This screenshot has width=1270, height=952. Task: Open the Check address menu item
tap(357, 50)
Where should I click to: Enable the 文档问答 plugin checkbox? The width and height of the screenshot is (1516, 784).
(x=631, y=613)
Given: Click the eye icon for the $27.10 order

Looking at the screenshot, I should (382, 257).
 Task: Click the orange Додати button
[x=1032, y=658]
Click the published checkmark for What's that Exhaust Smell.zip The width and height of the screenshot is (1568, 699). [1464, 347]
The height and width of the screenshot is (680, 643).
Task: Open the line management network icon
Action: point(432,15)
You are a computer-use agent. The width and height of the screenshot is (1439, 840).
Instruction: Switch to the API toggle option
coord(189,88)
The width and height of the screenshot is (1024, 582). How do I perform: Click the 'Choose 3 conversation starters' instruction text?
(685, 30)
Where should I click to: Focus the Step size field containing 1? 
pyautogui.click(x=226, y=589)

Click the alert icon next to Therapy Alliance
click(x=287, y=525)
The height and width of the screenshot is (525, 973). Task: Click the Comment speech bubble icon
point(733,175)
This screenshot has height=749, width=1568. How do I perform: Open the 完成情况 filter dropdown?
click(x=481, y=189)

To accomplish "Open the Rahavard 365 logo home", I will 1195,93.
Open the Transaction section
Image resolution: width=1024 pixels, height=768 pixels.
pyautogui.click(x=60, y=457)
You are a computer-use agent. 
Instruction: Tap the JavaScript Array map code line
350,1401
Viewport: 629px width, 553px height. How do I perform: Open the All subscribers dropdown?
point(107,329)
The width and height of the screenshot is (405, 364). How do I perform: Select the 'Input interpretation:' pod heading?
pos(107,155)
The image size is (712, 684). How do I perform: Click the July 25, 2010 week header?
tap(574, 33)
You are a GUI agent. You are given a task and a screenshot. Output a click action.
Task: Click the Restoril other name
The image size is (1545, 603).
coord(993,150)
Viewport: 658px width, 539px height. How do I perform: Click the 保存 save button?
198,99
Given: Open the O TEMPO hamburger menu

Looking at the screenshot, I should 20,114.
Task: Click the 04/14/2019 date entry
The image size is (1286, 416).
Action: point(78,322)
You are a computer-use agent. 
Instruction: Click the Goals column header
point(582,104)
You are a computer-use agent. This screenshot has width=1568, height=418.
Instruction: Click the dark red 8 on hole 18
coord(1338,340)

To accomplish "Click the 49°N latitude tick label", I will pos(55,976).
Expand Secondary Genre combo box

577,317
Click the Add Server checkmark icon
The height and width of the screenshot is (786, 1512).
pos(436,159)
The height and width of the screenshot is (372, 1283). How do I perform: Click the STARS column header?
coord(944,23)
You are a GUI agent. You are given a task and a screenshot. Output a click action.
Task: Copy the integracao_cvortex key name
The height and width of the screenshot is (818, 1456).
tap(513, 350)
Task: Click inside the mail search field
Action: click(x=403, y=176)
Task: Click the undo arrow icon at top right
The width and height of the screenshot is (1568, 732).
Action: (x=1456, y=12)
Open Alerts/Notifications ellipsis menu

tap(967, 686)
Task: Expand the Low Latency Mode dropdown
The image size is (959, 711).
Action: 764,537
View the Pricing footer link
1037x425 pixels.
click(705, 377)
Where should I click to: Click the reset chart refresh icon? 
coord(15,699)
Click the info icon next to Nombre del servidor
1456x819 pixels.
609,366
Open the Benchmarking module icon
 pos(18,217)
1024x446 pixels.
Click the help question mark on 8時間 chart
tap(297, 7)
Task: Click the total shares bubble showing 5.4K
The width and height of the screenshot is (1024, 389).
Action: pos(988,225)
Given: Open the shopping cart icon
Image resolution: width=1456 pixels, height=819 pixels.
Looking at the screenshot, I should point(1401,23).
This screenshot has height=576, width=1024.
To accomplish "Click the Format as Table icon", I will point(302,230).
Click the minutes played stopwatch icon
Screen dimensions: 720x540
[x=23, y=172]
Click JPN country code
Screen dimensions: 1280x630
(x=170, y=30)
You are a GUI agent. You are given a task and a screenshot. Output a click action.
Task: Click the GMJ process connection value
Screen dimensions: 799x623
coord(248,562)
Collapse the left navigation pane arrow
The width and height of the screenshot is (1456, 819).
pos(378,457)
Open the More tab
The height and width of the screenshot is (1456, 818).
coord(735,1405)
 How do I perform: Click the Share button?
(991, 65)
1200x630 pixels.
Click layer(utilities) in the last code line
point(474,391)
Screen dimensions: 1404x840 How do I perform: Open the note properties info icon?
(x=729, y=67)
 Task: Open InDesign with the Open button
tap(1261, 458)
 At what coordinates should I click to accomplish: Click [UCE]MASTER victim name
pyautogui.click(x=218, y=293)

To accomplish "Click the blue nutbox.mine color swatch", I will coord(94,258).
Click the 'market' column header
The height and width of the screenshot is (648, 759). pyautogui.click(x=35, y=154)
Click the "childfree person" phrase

====

• Do this: Print every line of the records above, reproducing each one verbatim.

• Final result:
This screenshot has width=1270, height=952. Task: Open the Check address menu item
tap(357, 50)
Where should I click to: Enable the 文档问答 plugin checkbox? The width and height of the screenshot is (1516, 784).
(x=631, y=613)
Given: Click the eye icon for the $27.10 order

Looking at the screenshot, I should (382, 257).
 Task: Click the orange Додати button
[x=1032, y=658]
Click the published checkmark for What's that Exhaust Smell.zip The width and height of the screenshot is (1568, 699). [1464, 347]
The height and width of the screenshot is (680, 643).
Task: Open the line management network icon
Action: point(432,15)
You are a computer-use agent. The width and height of the screenshot is (1439, 840).
Instruction: Switch to the API toggle option
coord(189,88)
The width and height of the screenshot is (1024, 582). How do I perform: Click the 'Choose 3 conversation starters' instruction text?
(685, 30)
Where should I click to: Focus the Step size field containing 1? 
pyautogui.click(x=226, y=589)

Click the alert icon next to Therapy Alliance
click(x=287, y=525)
The height and width of the screenshot is (525, 973). Task: Click the Comment speech bubble icon
point(733,175)
This screenshot has height=749, width=1568. How do I perform: Open the 完成情况 filter dropdown?
click(x=481, y=189)

To accomplish "Open the Rahavard 365 logo home", I will 1195,93.
Open the Transaction section
Image resolution: width=1024 pixels, height=768 pixels.
pyautogui.click(x=60, y=457)
You are a computer-use agent. 
Instruction: Tap the JavaScript Array map code line
350,1401
Viewport: 629px width, 553px height. How do I perform: Open the All subscribers dropdown?
point(107,329)
The width and height of the screenshot is (405, 364). How do I perform: Select the 'Input interpretation:' pod heading?
pos(107,155)
The image size is (712, 684). How do I perform: Click the July 25, 2010 week header?
tap(574, 33)
You are a GUI agent. You are given a task and a screenshot. Output a click action.
Task: Click the Restoril other name
The image size is (1545, 603).
coord(993,150)
Viewport: 658px width, 539px height. How do I perform: Click the 保存 save button?
198,99
Given: Open the O TEMPO hamburger menu

Looking at the screenshot, I should 20,114.
Task: Click the 04/14/2019 date entry
The image size is (1286, 416).
Action: point(78,322)
You are a computer-use agent. 
Instruction: Click the Goals column header
point(582,104)
You are a computer-use agent. This screenshot has width=1568, height=418.
Instruction: Click the dark red 8 on hole 18
coord(1338,340)

To accomplish "Click the 49°N latitude tick label", I will pos(55,976).
Expand Secondary Genre combo box

577,317
Click the Add Server checkmark icon
The height and width of the screenshot is (786, 1512).
pos(436,159)
The height and width of the screenshot is (372, 1283). How do I perform: Click the STARS column header?
coord(944,23)
You are a GUI agent. You are given a task and a screenshot. Output a click action.
Task: Copy the integracao_cvortex key name
The height and width of the screenshot is (818, 1456).
tap(513, 350)
Task: Click inside the mail search field
Action: click(x=403, y=176)
Task: Click the undo arrow icon at top right
The width and height of the screenshot is (1568, 732).
Action: (x=1456, y=12)
Open Alerts/Notifications ellipsis menu

tap(967, 686)
Task: Expand the Low Latency Mode dropdown
The image size is (959, 711).
Action: 764,537
View the Pricing footer link
1037x425 pixels.
click(705, 377)
Where should I click to: Click the reset chart refresh icon? 
coord(15,699)
Click the info icon next to Nombre del servidor
1456x819 pixels.
609,366
Open the Benchmarking module icon
 pos(18,217)
1024x446 pixels.
Click the help question mark on 8時間 chart
tap(297, 7)
Task: Click the total shares bubble showing 5.4K
The width and height of the screenshot is (1024, 389).
Action: pos(988,225)
Given: Open the shopping cart icon
Image resolution: width=1456 pixels, height=819 pixels.
Looking at the screenshot, I should point(1401,23).
This screenshot has height=576, width=1024.
To accomplish "Click the Format as Table icon", I will point(302,230).
Click the minutes played stopwatch icon
Screen dimensions: 720x540
[x=23, y=172]
Click JPN country code
Screen dimensions: 1280x630
(x=170, y=30)
You are a GUI agent. You are given a task and a screenshot. Output a click action.
Task: Click the GMJ process connection value
Screen dimensions: 799x623
coord(248,562)
Collapse the left navigation pane arrow
The width and height of the screenshot is (1456, 819).
pos(378,457)
Open the More tab
The height and width of the screenshot is (1456, 818).
coord(735,1405)
 How do I perform: Click the Share button?
(991, 65)
1200x630 pixels.
Click layer(utilities) in the last code line
point(474,391)
Screen dimensions: 1404x840 How do I perform: Open the note properties info icon?
(x=729, y=67)
 Task: Open InDesign with the Open button
tap(1261, 458)
 At what coordinates should I click to accomplish: Click [UCE]MASTER victim name
pyautogui.click(x=218, y=293)

To accomplish "Click the blue nutbox.mine color swatch", I will coord(94,258).
Click the 'market' column header
The height and width of the screenshot is (648, 759). pyautogui.click(x=35, y=154)
Click the "childfree person" phrase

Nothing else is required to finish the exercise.